Desde este punto de vista, pareciera entendible que muchas organizaciones bolivianas hayan planteado la legalización de la hoja de coca para derivarla a la industrialización. De ese modo lograrían una efectiva lucha en contra del narcotráfico debido a que los campesinos cultivadores se verían más atraídos en la venta, hacia los mercados legales que al narcotráfico.

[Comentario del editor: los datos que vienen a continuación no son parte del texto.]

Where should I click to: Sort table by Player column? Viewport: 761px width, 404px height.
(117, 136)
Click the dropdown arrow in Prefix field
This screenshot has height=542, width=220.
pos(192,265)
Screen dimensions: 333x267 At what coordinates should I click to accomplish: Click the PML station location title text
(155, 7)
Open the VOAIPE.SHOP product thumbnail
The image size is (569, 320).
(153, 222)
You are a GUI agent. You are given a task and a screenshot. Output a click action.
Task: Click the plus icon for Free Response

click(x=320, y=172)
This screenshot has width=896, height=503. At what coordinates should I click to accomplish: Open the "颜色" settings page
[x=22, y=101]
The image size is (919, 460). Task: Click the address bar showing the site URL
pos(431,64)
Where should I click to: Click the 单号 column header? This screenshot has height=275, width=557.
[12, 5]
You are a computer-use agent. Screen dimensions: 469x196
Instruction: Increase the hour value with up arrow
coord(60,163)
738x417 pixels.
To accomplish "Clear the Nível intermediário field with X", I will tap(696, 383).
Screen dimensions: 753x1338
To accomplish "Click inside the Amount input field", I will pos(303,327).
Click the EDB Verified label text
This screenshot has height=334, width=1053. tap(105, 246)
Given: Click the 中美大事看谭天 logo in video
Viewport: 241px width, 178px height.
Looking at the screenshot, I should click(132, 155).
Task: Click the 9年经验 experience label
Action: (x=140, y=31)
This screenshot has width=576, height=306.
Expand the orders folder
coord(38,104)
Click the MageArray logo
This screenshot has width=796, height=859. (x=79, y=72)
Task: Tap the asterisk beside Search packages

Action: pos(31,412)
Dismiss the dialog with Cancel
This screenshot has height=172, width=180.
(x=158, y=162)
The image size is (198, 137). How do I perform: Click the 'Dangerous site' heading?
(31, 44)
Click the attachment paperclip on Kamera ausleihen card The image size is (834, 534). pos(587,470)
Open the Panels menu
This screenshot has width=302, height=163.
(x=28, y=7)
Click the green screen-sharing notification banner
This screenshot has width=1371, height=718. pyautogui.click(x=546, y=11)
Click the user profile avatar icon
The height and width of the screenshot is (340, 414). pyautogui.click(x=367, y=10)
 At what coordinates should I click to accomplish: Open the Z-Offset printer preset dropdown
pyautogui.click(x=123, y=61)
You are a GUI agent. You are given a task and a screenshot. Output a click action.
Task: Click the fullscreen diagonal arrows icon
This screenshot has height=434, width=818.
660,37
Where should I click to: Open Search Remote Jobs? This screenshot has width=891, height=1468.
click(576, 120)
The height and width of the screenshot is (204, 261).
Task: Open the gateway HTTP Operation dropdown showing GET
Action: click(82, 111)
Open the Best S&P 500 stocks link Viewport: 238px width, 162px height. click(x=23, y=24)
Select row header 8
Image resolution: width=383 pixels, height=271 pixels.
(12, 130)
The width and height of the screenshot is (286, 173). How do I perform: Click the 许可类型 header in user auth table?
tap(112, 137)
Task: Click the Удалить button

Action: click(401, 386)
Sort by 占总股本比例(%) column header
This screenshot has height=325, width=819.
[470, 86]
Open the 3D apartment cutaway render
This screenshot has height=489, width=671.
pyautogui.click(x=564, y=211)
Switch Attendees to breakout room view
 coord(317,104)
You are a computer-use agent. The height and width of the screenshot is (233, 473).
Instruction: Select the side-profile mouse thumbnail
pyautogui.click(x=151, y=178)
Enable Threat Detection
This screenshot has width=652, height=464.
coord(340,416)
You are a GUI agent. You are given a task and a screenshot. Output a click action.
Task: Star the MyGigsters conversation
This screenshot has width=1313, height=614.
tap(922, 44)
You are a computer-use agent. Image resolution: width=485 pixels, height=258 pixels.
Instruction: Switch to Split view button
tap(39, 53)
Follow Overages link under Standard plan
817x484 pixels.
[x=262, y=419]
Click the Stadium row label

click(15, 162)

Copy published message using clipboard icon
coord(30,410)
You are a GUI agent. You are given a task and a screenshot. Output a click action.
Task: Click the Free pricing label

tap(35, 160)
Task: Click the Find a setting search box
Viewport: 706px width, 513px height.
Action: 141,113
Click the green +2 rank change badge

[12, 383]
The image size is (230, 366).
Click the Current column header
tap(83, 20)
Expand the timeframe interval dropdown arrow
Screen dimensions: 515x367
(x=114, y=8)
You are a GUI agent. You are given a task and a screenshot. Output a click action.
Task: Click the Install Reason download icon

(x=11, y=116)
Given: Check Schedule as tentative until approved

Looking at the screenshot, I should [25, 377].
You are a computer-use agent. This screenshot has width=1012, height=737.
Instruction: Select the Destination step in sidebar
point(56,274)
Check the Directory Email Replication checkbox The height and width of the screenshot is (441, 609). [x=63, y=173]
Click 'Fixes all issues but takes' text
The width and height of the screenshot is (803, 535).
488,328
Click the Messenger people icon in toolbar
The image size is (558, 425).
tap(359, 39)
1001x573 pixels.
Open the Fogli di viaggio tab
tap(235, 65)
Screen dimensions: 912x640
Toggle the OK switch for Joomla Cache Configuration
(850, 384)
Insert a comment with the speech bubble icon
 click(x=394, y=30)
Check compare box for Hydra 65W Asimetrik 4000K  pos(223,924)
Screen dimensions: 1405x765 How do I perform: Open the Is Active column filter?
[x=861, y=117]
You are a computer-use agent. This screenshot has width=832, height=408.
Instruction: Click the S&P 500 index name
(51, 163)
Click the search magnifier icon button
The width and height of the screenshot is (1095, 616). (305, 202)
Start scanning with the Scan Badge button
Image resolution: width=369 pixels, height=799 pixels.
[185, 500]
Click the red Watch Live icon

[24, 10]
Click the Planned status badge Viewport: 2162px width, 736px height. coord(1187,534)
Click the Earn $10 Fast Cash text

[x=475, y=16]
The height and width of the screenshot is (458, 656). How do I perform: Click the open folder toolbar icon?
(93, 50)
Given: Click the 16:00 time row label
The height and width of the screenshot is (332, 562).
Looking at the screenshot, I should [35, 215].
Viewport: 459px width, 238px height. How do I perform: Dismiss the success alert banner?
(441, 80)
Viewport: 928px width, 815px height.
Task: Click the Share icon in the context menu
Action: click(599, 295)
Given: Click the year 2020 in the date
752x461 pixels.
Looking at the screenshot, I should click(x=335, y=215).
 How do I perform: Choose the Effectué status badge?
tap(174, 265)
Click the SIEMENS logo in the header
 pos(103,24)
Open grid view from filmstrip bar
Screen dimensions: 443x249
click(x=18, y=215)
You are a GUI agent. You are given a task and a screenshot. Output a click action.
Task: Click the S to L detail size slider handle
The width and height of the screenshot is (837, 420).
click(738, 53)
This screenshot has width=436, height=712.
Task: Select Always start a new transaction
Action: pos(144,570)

Bolivia va experimentando un repunte en su economía convirtiéndose esto en un modelo para Sudamérica, ha conseguido salida al mar a través de Perú por el puerto de Ilo con la cual sus exportaciones se verán ampliamente beneficiadas, entonces, en esta época en que Latinoamérica camina rumbo hacia la globalización de sus economías e internacionalización de sus nacionalidades, es difícil querer ver con una visión de túnel el problema de la hoja de coca y no poderla separar del problema de la cocaína, porque de ese modo se está afectando la economía nacional de ese país. Una cosa es combatir la elaboración y uso de la cocaína y otra cosa es querer combatir el cultivo de la hoja de coca.
Bolivia puso su parte al reducir la cantidad de hectáreas cultivables para producir coca de consumo interno e industrial, el resto del continente debería abrir sus fronteras a estos productos naturales derivados de la hoja, como una forma de solidaridad y de buena intención para ayudar a ese país hermano a consolidar su economía.
Publicado por primera vez en la revista El Mundo de la Seguridad. Edición marzo de 1992.